§ ACTIVITY
Please copy out all the data. Every detail stays the same.
DATASET below:
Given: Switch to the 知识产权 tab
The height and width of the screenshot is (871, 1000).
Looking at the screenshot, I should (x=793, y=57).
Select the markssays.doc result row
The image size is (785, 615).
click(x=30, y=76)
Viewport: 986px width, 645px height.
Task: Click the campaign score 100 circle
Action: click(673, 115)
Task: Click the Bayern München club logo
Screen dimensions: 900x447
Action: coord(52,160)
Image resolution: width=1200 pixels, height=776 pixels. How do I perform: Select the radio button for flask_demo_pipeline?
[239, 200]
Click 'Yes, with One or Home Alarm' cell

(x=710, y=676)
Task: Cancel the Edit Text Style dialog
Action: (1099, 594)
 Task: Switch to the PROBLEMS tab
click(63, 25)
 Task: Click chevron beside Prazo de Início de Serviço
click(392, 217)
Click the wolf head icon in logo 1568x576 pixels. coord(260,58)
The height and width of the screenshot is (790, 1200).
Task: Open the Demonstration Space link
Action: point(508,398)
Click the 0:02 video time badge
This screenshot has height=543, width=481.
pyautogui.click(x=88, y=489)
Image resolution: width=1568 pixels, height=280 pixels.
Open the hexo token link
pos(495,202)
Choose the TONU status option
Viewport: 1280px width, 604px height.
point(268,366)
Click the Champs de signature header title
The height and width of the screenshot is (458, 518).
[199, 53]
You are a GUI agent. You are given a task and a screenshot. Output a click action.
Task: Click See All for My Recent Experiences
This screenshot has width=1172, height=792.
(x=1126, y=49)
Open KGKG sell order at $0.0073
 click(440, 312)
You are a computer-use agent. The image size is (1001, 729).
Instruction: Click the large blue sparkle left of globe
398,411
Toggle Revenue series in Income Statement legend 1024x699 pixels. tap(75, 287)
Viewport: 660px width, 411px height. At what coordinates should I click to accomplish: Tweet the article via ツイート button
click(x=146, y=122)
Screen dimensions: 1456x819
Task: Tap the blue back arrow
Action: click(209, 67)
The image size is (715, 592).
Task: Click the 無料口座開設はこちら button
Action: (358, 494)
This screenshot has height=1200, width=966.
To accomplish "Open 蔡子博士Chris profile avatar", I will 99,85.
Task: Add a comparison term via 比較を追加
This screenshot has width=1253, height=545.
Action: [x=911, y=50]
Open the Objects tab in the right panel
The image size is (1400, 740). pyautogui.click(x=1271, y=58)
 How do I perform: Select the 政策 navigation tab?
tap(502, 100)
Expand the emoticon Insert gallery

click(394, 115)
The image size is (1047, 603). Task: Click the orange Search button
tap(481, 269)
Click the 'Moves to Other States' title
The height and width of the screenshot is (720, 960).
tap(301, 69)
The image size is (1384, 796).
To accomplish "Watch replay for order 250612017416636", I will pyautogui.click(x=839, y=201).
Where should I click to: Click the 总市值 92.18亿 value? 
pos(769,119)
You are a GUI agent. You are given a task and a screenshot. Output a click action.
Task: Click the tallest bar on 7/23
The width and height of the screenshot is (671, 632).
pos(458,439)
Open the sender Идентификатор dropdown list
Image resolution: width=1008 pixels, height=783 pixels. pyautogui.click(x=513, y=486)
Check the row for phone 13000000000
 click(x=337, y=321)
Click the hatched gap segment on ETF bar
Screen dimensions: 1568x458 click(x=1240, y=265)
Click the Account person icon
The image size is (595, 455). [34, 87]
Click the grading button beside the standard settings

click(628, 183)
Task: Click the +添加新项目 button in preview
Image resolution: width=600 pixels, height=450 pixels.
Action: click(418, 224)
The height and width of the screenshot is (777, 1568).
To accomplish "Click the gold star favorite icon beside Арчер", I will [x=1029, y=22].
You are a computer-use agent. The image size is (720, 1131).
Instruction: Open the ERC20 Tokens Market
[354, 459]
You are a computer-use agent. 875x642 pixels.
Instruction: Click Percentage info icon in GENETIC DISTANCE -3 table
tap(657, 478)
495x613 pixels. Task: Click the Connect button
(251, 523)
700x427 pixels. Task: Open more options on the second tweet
End of DATASET.
§ RESULT BELOW
Given: Switch to the 知识产权 tab
The height and width of the screenshot is (871, 1000).
Looking at the screenshot, I should (x=793, y=57).
Select the markssays.doc result row
The image size is (785, 615).
click(x=30, y=76)
Viewport: 986px width, 645px height.
Task: Click the campaign score 100 circle
Action: click(673, 115)
Task: Click the Bayern München club logo
Screen dimensions: 900x447
Action: coord(52,160)
Image resolution: width=1200 pixels, height=776 pixels. How do I perform: Select the radio button for flask_demo_pipeline?
[239, 200]
Click 'Yes, with One or Home Alarm' cell

(x=710, y=676)
Task: Cancel the Edit Text Style dialog
Action: (1099, 594)
 Task: Switch to the PROBLEMS tab
click(63, 25)
 Task: Click chevron beside Prazo de Início de Serviço
click(392, 217)
Click the wolf head icon in logo 1568x576 pixels. coord(260,58)
The height and width of the screenshot is (790, 1200).
Task: Open the Demonstration Space link
Action: point(508,398)
Click the 0:02 video time badge
This screenshot has height=543, width=481.
pyautogui.click(x=88, y=489)
Image resolution: width=1568 pixels, height=280 pixels.
Open the hexo token link
pos(495,202)
Choose the TONU status option
Viewport: 1280px width, 604px height.
point(268,366)
Click the Champs de signature header title
The height and width of the screenshot is (458, 518).
[199, 53]
You are a GUI agent. You are given a task and a screenshot. Output a click action.
Task: Click See All for My Recent Experiences
This screenshot has width=1172, height=792.
(x=1126, y=49)
Open KGKG sell order at $0.0073
 click(440, 312)
You are a computer-use agent. The image size is (1001, 729).
Instruction: Click the large blue sparkle left of globe
398,411
Toggle Revenue series in Income Statement legend 1024x699 pixels. tap(75, 287)
Viewport: 660px width, 411px height. At what coordinates should I click to accomplish: Tweet the article via ツイート button
click(x=146, y=122)
Screen dimensions: 1456x819
Task: Tap the blue back arrow
Action: click(209, 67)
The image size is (715, 592).
Task: Click the 無料口座開設はこちら button
Action: (358, 494)
This screenshot has height=1200, width=966.
To accomplish "Open 蔡子博士Chris profile avatar", I will 99,85.
Task: Add a comparison term via 比較を追加
This screenshot has width=1253, height=545.
Action: [x=911, y=50]
Open the Objects tab in the right panel
The image size is (1400, 740). pyautogui.click(x=1271, y=58)
 How do I perform: Select the 政策 navigation tab?
tap(502, 100)
Expand the emoticon Insert gallery

click(394, 115)
The image size is (1047, 603). Task: Click the orange Search button
tap(481, 269)
Click the 'Moves to Other States' title
The height and width of the screenshot is (720, 960).
tap(301, 69)
The image size is (1384, 796).
To accomplish "Watch replay for order 250612017416636", I will pyautogui.click(x=839, y=201).
Where should I click to: Click the 总市值 92.18亿 value? 
pos(769,119)
You are a GUI agent. You are given a task and a screenshot. Output a click action.
Task: Click the tallest bar on 7/23
The width and height of the screenshot is (671, 632).
pos(458,439)
Open the sender Идентификатор dropdown list
Image resolution: width=1008 pixels, height=783 pixels. pyautogui.click(x=513, y=486)
Check the row for phone 13000000000
 click(x=337, y=321)
Click the hatched gap segment on ETF bar
Screen dimensions: 1568x458 click(x=1240, y=265)
Click the Account person icon
The image size is (595, 455). [34, 87]
Click the grading button beside the standard settings

click(628, 183)
Task: Click the +添加新项目 button in preview
Image resolution: width=600 pixels, height=450 pixels.
Action: click(418, 224)
The height and width of the screenshot is (777, 1568).
To accomplish "Click the gold star favorite icon beside Арчер", I will [x=1029, y=22].
You are a computer-use agent. The image size is (720, 1131).
Instruction: Open the ERC20 Tokens Market
[354, 459]
You are a computer-use agent. 875x642 pixels.
Instruction: Click Percentage info icon in GENETIC DISTANCE -3 table
tap(657, 478)
495x613 pixels. Task: Click the Connect button
(251, 523)
700x427 pixels. Task: Open more options on the second tweet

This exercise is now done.